NEW YORK ( TheStreet) -- For a market not expected to do much before the election, it's hard to deny we are in a bull market. The S&P 500 ETF ( SPY) chart is trending higher with the widely followed moving averages all pointing north.While many market pundits were busy building a wall of worry, others were busy making money. It's hard to say what the SPY and the overall market will do in front of the election, but even with the market giving back gains, many in the banking sector already have low growth priced in. Banking suffers from future unknowns. Wall Street hates problems without a clear and convincing level of risk exposure. The problems with housing and high unemployment appear to have no end in sight. Nothing out of Congress or the White House suggests a change anytime soon either. The Libor rate-fixing scandals could snapback and create exposures that may not appear on the radar for any given U.S. bank at this time. Considering the fact that the big U.S. banks are really big global banks means earnings may take hits for some time. Currently, we know Bank of America ( BAC), Citigroup ( C), and JPMorgan Chase ( JPM) possibly face exposure based on lawsuits that have been filed against them. Because the banks have many of the problems built into the price, if the storm clouds do pass more quickly than expected (and they will pass at some point, they always do), the payoff could be huge. Banking offers the classic "heads I win, tails I break even" that investors search for. It's far from a sure thing, but when the odds are in your favor you want to exploit it for what you can. In order to mitigate your risk exposure, take a look at writing covered calls. Writing covered calls will lower your total risk per share, pay you for each passing day as a result of time decay and increase the odds you will make money. The downside is you risk getting left behind if your stock really takes off higher. This article isn't about hitting home runs, and more for those that want to bring home solid and consistent results. I selected November as my primary expiration month because the expiration date is after the election and gives time for the market to digest the results. Some banks are better than others so let's take a look and see what we find.

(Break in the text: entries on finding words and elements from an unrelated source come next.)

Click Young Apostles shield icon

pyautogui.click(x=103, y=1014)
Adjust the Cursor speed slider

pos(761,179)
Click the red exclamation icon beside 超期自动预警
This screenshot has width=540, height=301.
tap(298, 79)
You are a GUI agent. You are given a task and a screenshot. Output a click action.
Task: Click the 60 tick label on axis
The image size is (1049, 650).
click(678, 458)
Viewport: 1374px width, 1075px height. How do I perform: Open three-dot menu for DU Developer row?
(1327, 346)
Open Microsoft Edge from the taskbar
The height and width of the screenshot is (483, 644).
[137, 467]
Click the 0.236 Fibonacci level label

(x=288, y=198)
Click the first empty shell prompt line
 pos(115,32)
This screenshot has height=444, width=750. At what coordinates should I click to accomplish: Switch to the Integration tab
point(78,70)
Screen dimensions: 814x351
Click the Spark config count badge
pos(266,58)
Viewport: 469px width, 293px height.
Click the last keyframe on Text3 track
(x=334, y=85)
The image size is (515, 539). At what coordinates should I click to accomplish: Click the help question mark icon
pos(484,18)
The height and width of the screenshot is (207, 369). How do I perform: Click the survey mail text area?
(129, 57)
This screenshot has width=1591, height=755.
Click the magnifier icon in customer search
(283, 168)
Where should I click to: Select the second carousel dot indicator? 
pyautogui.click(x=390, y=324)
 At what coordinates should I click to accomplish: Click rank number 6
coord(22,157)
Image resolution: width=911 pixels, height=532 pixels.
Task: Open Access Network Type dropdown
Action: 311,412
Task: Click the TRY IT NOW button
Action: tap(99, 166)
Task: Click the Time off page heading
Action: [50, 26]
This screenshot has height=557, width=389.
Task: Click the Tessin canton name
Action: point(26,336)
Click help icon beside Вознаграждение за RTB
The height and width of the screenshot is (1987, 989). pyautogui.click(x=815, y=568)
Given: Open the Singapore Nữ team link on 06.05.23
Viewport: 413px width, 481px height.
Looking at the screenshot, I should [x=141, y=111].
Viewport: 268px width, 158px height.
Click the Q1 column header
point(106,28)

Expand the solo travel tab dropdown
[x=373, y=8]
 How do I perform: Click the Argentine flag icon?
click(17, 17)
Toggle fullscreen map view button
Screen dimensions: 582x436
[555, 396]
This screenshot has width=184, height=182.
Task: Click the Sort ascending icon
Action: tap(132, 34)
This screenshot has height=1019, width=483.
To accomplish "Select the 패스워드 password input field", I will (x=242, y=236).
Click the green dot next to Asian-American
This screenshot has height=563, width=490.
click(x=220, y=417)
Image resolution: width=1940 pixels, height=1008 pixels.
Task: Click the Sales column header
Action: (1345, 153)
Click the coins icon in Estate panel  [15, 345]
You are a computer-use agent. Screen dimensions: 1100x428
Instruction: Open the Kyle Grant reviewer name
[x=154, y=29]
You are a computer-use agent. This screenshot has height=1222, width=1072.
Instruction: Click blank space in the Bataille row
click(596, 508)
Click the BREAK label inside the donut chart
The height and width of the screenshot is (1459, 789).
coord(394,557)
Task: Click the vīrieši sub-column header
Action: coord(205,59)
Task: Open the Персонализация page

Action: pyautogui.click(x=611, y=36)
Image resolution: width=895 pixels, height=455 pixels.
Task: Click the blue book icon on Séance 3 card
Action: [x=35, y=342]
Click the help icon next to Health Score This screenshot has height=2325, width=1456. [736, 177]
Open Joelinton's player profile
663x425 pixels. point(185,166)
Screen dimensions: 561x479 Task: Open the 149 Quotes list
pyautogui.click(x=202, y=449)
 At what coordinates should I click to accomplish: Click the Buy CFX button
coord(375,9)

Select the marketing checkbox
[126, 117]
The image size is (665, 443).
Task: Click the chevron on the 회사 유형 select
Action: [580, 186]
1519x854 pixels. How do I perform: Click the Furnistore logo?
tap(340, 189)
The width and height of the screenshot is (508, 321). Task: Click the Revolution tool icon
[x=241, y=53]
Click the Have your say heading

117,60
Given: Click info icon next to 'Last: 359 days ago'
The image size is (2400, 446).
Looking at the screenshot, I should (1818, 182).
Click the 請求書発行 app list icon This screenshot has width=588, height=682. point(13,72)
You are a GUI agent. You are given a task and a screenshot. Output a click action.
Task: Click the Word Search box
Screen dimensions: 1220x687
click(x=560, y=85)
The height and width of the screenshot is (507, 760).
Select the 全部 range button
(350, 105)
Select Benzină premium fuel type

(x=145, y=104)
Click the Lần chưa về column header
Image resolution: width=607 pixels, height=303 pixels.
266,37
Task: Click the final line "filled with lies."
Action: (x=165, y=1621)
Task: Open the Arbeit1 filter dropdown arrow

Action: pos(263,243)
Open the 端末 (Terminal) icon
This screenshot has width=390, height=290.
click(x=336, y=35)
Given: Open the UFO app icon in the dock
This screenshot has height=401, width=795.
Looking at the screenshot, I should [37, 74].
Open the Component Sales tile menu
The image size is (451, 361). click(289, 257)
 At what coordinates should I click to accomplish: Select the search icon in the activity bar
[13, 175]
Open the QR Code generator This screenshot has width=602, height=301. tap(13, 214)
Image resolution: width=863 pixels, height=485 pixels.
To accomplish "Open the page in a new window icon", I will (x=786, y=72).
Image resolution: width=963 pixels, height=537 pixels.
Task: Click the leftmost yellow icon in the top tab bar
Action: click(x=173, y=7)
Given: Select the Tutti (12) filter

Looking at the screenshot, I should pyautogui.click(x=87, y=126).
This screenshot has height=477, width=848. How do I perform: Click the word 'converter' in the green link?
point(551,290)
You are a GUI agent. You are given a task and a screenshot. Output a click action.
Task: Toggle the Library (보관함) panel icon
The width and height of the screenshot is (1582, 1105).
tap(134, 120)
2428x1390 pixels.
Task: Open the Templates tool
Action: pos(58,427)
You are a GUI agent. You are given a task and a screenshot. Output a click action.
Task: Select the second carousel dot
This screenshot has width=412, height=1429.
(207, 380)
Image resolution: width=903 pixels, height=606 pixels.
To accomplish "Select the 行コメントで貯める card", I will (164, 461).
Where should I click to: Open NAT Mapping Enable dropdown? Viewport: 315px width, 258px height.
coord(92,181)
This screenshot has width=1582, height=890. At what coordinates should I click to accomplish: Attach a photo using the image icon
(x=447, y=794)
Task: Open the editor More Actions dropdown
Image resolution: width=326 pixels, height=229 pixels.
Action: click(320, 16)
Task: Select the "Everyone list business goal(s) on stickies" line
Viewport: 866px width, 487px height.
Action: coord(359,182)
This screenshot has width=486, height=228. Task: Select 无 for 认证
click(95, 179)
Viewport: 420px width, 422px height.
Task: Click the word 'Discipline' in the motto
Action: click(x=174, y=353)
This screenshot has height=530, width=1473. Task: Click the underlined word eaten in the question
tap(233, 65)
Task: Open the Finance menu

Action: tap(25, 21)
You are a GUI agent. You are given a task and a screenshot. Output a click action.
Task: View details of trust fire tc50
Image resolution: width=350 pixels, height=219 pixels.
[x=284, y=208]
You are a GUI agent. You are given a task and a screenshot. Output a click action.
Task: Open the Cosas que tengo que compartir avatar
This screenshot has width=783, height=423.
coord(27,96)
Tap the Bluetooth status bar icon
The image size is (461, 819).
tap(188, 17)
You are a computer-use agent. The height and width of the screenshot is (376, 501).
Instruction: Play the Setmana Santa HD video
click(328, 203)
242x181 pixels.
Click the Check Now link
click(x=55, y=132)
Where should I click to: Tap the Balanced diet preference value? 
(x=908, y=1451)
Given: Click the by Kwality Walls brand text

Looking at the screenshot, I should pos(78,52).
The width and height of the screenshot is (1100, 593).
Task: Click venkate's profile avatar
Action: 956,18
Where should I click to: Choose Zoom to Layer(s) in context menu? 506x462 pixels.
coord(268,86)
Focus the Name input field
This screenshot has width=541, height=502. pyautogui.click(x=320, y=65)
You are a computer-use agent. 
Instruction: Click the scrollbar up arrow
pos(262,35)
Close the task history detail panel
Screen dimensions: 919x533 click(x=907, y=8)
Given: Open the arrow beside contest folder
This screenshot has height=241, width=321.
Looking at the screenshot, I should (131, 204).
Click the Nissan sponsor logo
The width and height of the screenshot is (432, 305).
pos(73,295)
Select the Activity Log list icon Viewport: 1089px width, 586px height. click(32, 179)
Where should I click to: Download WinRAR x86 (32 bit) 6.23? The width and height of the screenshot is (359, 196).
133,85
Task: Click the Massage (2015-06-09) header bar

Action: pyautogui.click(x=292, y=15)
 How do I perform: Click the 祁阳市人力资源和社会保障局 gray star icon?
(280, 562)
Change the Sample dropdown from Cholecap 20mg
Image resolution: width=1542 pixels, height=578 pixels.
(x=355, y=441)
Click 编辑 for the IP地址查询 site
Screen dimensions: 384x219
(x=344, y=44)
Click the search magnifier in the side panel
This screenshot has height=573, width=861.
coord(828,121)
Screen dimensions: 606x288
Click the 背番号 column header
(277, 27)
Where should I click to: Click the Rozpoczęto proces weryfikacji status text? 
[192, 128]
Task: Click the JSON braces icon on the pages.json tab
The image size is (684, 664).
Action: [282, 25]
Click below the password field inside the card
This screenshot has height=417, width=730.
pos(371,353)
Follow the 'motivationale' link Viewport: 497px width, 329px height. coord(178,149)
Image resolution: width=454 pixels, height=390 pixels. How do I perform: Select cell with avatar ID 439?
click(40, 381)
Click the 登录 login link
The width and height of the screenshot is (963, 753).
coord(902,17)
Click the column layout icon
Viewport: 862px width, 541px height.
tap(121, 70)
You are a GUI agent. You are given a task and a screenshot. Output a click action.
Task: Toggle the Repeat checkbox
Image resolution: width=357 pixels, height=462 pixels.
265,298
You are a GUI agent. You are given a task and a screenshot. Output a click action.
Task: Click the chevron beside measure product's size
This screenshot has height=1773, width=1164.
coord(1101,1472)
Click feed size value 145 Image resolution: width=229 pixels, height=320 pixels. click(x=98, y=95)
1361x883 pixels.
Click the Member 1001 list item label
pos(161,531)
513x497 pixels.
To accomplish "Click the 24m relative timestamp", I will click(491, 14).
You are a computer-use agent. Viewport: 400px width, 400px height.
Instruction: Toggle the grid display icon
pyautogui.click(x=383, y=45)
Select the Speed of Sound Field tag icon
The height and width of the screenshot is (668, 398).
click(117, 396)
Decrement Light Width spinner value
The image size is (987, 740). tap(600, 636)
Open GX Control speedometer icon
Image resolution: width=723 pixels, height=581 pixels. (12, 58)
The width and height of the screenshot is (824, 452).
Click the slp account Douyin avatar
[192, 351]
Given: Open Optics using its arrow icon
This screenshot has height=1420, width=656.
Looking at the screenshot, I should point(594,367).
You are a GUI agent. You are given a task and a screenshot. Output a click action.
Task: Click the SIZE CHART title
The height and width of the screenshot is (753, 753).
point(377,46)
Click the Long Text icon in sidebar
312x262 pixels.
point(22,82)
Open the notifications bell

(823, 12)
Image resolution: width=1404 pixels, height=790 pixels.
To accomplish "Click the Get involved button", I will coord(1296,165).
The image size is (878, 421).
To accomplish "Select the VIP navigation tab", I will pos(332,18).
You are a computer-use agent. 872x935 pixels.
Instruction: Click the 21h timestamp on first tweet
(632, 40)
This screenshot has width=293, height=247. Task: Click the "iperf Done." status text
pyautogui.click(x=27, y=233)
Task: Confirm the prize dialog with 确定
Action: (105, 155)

Wells Fargo has a bullish technical chart pattern based on the 60- and 200-day moving averages, both averages are steadily climbing a wall of worry to higher profits. Trend followers love this pattern and will hold a position until a technical break results in a signal to exit. Wells Fargo is attractive fundamentally also. The trailing 12 month price-to-earnings ratio is 11.3, and analysts estimate $3.32 per share in earnings this year. The company currently pays 88 cents per share in dividends for a yield of 2.58%. Wells Fargo doesn't pay the highest dividend yield in this group, but if you're willing to forego a small amount of yield for safety, Well Fargo offers a compelling argument in this space. Short sellers are next to impossible to find. Short interest is so low I only include it to demonstrate the smart money is not betting against this company: 0.8% of the float is short based on the last reported numbers.
Bank of America ( BAC) "Bank" is often one of the top 10 most actively traded stocks. Traders love trying to squeeze pennies out of it every day. Some are better than others, but that doesn't change the longer term moves investors can expect. The high activity rate for Bank results in investors having the ability to enter or exit from pre-market to the closing of the aftermarket session with almost zero slippage. I believe high activity lowers the transaction costs for everyone. Book Value: $21.90 The price-to-earnings multiple demonstrates Wall Street doesn't believe Bank will grow earnings soon, but simultaneously, investors don't need growth to profit handsomely with shares as cheap as they are. On a positive note, the average one-year price target is $9.63 and short interest is very small at 2.1%. The 60-day moving average is bullishly above the 200-day moving average. After testing the 200-day moving average support level several times this summer, BAC appears poised to continue moving higher. The company currently pays a paltry 4 cents per share dividend for a yield of .5%. Absent an increase in dividends, don't expect to make a lot from the yield, but we don't need to in order to make bank with Bank. The November $8 strike calls can be bought for about 53 cents, and $9 strike calls can be sold for about 19 cents. The options are priced relatively cheap considering the moves the stock has had recently. This makes a debit spread more attractive than a covered call in my opinion. This type of option spread has an even lower risk than a covered call, while also lowering the time decay. With a current stock price of $8, the maximum possible return is 66 cents for a gain of 90% in less than 80 days. Bank will need to increase to $8.34 to breakeven by the expiration date, and the maximum risk is 34 cents per share. If Bank is trading above $9 per share at expiration, you lose out on everything above $9 per share, but a 90% gain will aid in your comfort. Aside from the 34 cents per share risk, the next biggest downside to this strategy is Bank does have to move higher just to break even.